ERFASSTE ANGABEN:
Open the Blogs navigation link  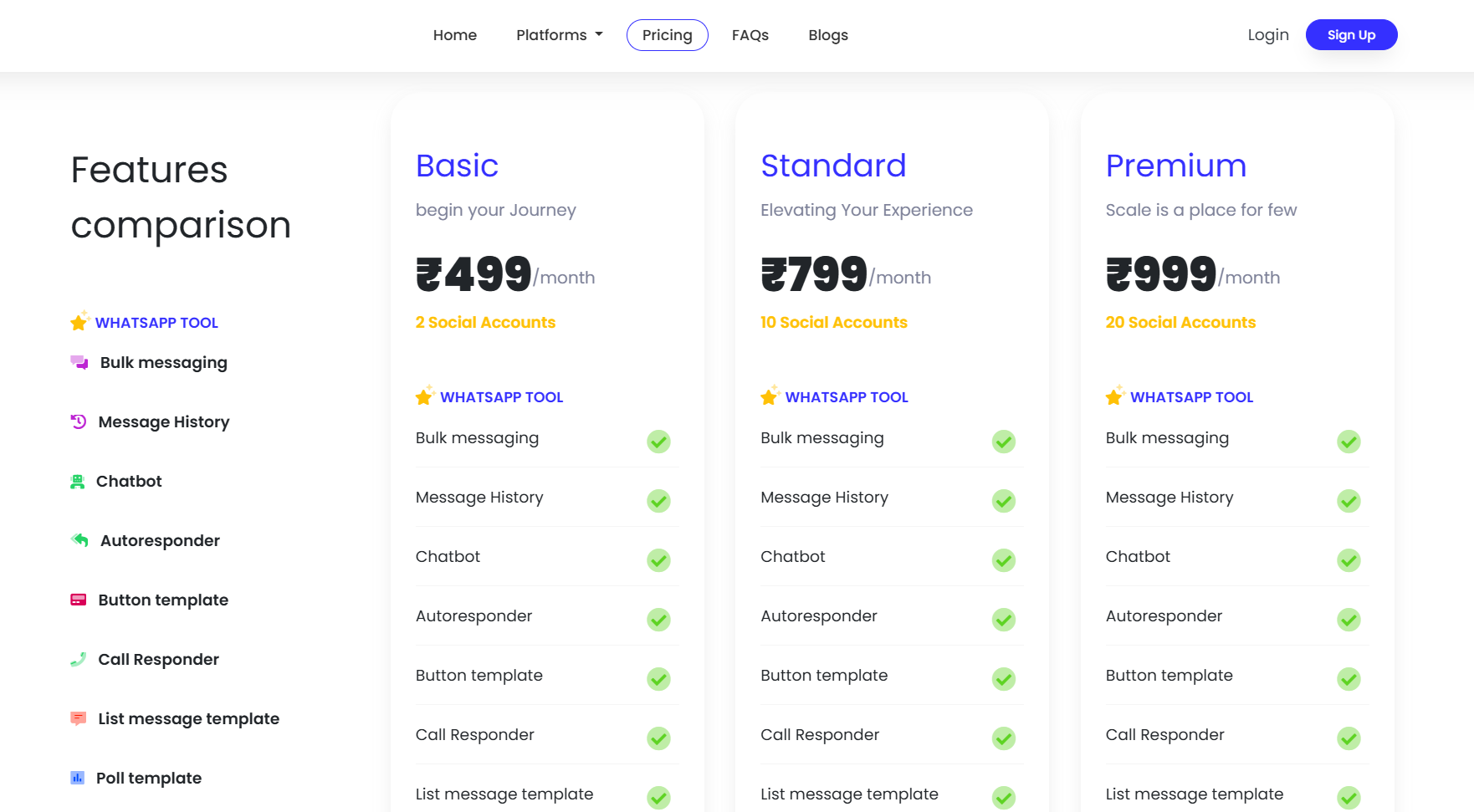coord(827,35)
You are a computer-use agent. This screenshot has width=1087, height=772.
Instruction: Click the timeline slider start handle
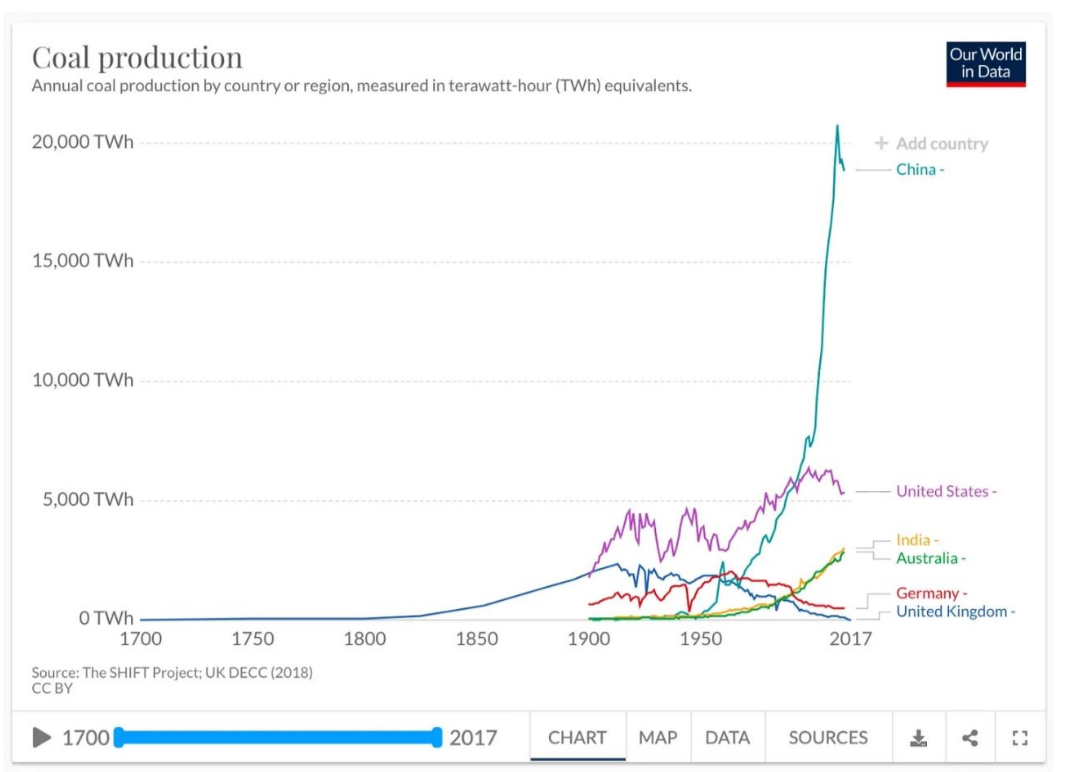[119, 738]
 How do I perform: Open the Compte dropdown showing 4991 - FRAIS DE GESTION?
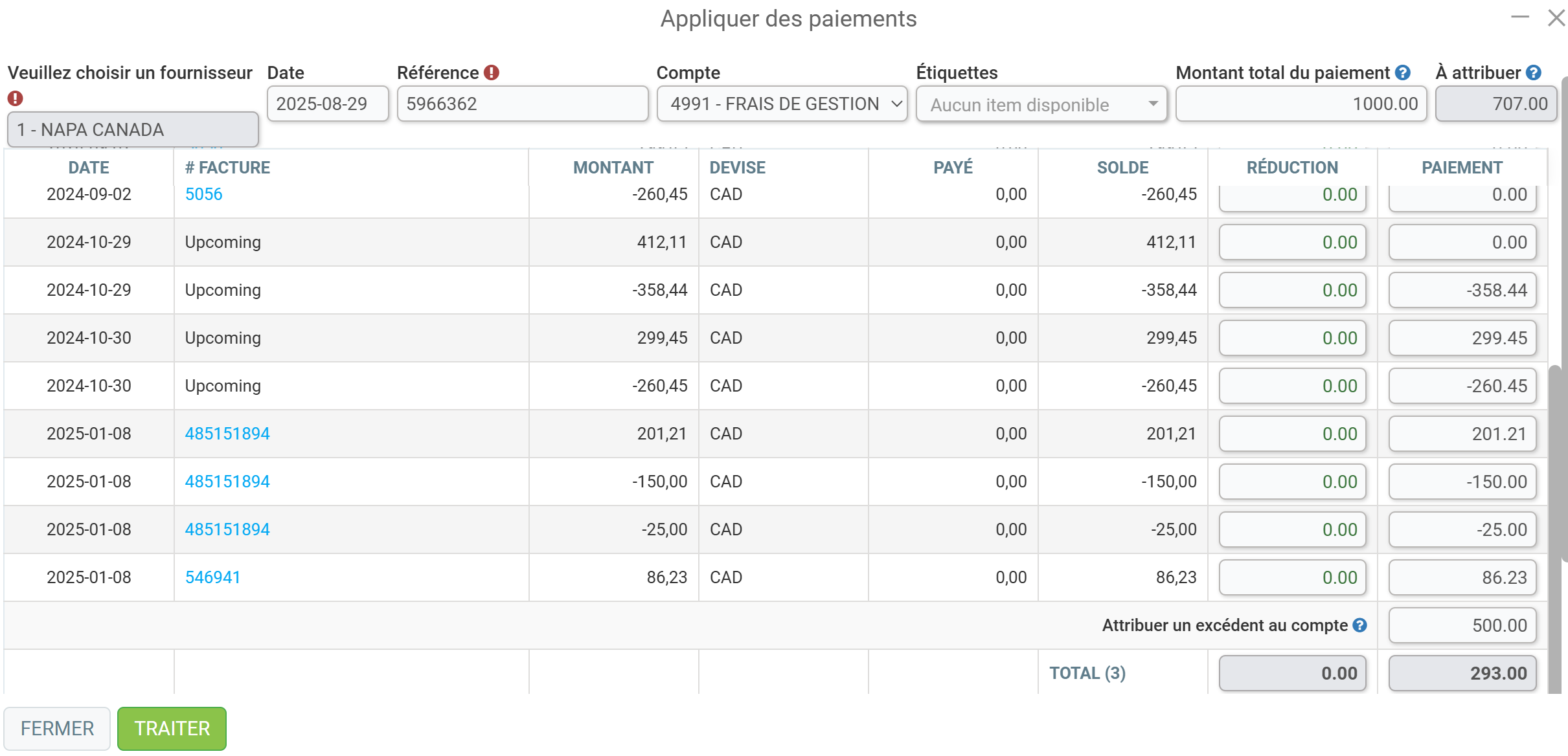click(782, 104)
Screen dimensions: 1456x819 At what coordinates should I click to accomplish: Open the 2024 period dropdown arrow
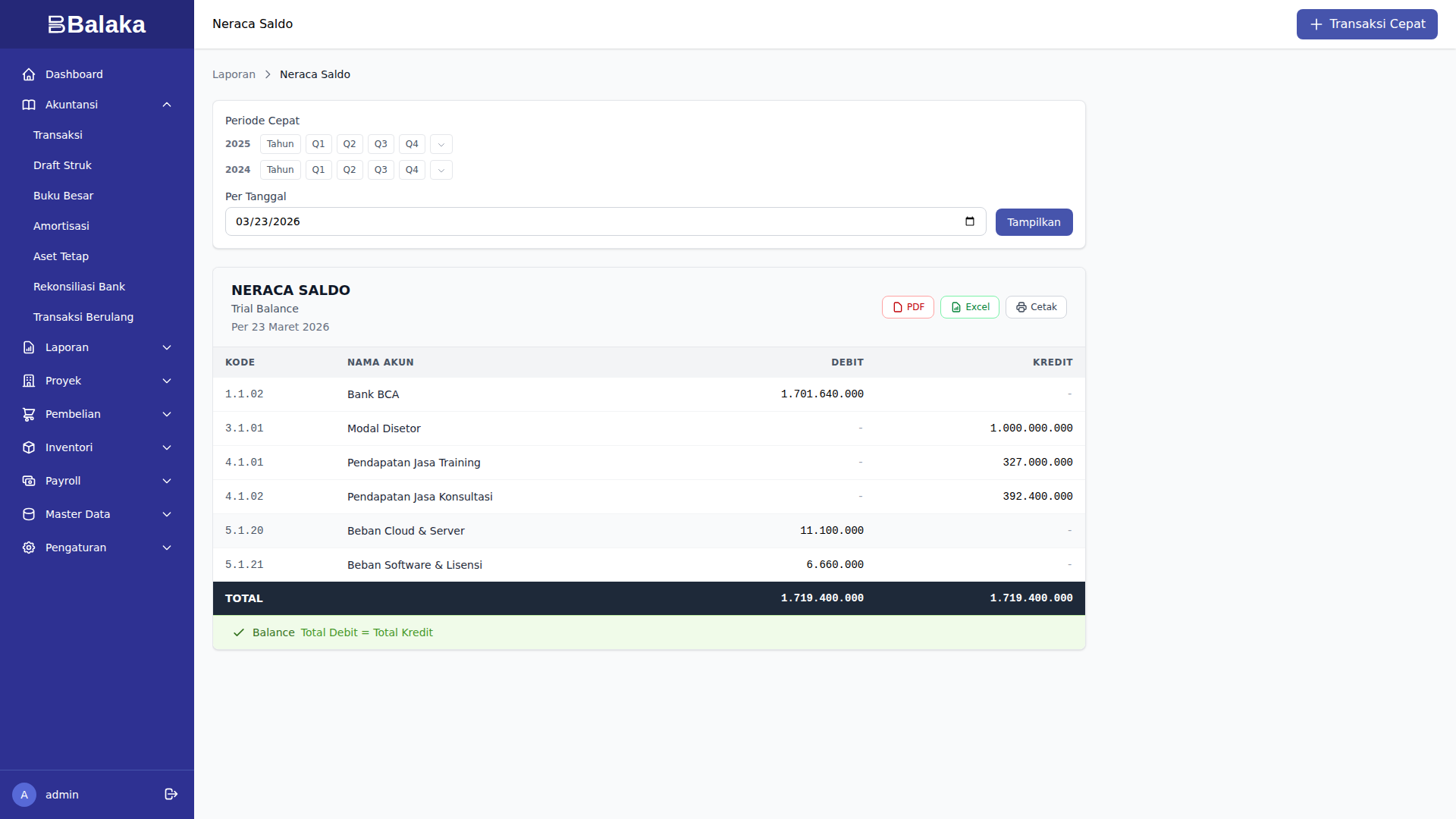coord(441,170)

AUFGABE:
Ermittle jede Zeile der Einträge oben, die das Wort „dropdown“ enthält, und schreibe diese Zeilen vollständig ab.

SCHRIFTLICHE ANTWORT:
 How do I perform: Open the Compte dropdown showing 4991 - FRAIS DE GESTION?
Screen dimensions: 1456x819 At what coordinates should I click to accomplish: Open the 2024 period dropdown arrow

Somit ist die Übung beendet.